Luscinia007 13.10.2014
2.
Der Aufreger des Morgens! Evo Morales erklärt sich zum Wahlsieger, obwohl noch kein offizielles Ergebnis vorliegt! Skandal! Ist das anrüchig? Oder nur GWBesk? Ein lupenreiner Demokrat kann das ja nicht sein! In Deutschland wartet der Wahlsieger selbstverstänlich immer bis zum vorläufigen amtlichen Endergebnis ab, bis er sich zum Wahlsieger erklärt! Man erinnere sich nur an Angela Merkels vornehme Zurückhaltung in der Elefantenrunde 2005! Vielleicht wäre es angemessener gewesen, wenn SPON in den Titelzeilen auf die 60 Prozent hingewiesen hätte, die Morales laut Hochrechnungen bekommen hätte. Und nicht diese suggestive Schlagzeile, die demokratische Anrüchigkeit vermuten lässt!
mullah_nd 13.10.2014
3. Herzlichen Glückwunsch!
Eine paar Ergänzungen zur diesem Beitrag: Morales ist der erste indigene Präsident Amerikas. Ferner fährt er einen stark anti-neoliberlaen Kurs und hat damit nicht nur die zur Zeit stärkste Wirtschaftswachstumsrate für Bolivien in Südamerika erreicht, sondern zugleich auch die Schere zwischen Arm und Reich verkleinert, indem er vielen der Armen mit seinem 'Wirtschaftsprogramm' geholfen hat. Wenn das nicht für den einen oder anderen ein Lehrstück ist!
Peterldw 13.10.2014
4. Wirtschaft
Zitat von mullah_ndEine paar Ergänzungen zur diesem Beitrag: Morales ist der erste indigene Präsident Amerikas. Ferner fährt er einen stark anti-neoliberlaen Kurs und hat damit nicht nur die zur Zeit stärkste Wirtschaftswachstumsrate für Bolivien in Südamerika erreicht, sondern zugleich auch die Schere zwischen Arm und Reich verkleinert, indem er vielen der Armen mit seinem 'Wirtschaftsprogramm' geholfen hat.
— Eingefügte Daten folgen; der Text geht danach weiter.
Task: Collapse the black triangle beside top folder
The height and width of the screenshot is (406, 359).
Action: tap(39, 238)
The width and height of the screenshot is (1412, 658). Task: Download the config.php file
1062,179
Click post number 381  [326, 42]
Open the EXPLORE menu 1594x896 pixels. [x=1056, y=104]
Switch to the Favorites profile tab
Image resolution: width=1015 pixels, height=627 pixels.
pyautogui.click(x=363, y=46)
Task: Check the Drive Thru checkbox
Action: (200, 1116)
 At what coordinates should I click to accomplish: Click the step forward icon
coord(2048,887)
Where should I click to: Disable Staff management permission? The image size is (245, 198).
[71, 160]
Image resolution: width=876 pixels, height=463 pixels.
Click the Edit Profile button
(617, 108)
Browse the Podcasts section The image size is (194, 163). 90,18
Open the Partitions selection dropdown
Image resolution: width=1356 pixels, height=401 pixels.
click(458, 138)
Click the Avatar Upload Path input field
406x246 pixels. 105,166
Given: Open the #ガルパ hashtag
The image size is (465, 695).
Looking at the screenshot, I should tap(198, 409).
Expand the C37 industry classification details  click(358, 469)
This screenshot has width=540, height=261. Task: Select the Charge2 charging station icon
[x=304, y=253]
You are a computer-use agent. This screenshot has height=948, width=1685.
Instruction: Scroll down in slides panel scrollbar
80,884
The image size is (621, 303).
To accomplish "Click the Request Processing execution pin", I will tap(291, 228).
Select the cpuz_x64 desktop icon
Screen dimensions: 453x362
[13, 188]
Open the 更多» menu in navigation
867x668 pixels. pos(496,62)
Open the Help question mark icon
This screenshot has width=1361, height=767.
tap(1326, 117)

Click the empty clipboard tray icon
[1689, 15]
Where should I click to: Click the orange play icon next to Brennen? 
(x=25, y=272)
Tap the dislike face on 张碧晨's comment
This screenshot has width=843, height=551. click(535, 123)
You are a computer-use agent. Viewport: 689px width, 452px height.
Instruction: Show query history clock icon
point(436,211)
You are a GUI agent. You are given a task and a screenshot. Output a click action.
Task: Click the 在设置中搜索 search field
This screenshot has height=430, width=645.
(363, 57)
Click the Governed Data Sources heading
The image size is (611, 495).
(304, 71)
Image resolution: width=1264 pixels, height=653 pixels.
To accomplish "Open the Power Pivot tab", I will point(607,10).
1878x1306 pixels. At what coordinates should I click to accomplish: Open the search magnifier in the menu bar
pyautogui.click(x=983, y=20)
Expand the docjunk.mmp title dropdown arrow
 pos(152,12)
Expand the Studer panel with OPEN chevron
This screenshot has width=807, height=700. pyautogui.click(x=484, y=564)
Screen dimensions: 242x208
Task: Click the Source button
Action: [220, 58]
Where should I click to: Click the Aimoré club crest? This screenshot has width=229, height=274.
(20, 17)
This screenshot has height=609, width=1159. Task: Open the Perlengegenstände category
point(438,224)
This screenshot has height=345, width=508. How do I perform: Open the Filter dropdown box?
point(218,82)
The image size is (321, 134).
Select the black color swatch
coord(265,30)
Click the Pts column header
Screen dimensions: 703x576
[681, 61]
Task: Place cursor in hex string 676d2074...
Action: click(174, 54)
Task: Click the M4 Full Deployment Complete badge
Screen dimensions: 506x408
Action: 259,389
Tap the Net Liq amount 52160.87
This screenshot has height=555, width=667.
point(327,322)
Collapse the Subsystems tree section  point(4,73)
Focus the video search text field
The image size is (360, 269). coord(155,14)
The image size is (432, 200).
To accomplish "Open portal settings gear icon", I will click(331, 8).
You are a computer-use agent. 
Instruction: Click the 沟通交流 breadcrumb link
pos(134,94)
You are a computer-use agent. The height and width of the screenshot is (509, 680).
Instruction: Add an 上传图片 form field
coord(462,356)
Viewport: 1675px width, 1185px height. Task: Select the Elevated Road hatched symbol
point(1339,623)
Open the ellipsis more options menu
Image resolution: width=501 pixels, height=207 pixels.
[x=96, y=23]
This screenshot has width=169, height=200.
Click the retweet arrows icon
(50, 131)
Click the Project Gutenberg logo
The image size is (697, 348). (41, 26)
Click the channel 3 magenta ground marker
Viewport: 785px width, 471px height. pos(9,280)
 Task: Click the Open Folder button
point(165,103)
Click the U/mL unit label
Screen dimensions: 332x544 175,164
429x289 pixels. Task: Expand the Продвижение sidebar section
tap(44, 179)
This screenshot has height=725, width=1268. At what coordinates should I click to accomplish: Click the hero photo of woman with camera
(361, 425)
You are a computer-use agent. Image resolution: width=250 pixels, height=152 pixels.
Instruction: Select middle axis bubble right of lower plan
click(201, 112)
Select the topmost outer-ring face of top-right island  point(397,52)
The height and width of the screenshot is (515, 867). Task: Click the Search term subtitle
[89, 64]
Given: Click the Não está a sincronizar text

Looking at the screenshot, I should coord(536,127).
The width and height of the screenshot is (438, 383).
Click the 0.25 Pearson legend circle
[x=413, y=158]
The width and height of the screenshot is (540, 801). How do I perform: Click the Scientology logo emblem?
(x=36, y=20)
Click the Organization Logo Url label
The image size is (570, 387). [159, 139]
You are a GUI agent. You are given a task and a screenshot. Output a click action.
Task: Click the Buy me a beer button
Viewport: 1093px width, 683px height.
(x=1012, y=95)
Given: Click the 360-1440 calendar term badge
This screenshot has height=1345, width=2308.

Wenn das nicht für den einen oder anderen ein Lehrstück ist!
Welche Wirtschaft meinen sie, die angeblich gewachsen ist? Ja und der Morales ist ja schon eine Weile am Ruder und hilft immer noch den Armen, die doch im Sozialismus eigentlich gar nicht geben dürfte. Vielleicht wäre man mit einer demokratischen Führung schon ein ganzes Stück weiter.
Wolfes74 13.10.2014
5. ...
Zitat von PeterldwWelche Wirtschaft meinen sie, die angeblich gewachsen ist? Ja und der Morales ist ja schon eine Weile am Ruder und hilft immer noch den Armen, die doch im Sozialismus eigentlich gar nicht geben dürfte. Vielleicht wäre man mit einer demokratischen Führung schon ein ganzes Stück weiter.
Eine "demokratische" Führung gab es vor 2006. Ergebnis war Armut, Armut nochmals Armut, Korruption, Gewalt , Unterdrückung der Opposition und so weiter und so fort. Das es solches auch unter soz. Führung gibt ist unbestritten - aber da es die Demokraten net besser können, einfach Schn... halten. Wie kommen Sie eigentlich auf die Idee ein Sozialist könnte im Handumdrehen die Folgen "demokratischer" Führung beseitigen. Bolivien ist nun mal ein armes Land, da muss man das beste darus machen - unter Einbeziehung aller Einwohner. Nicht so wie vorher, unter "demokratischer" Führung, wo es nur einigen Eliten bestimmt war ein Auskommen zu haben und der Rest verhungern durfte.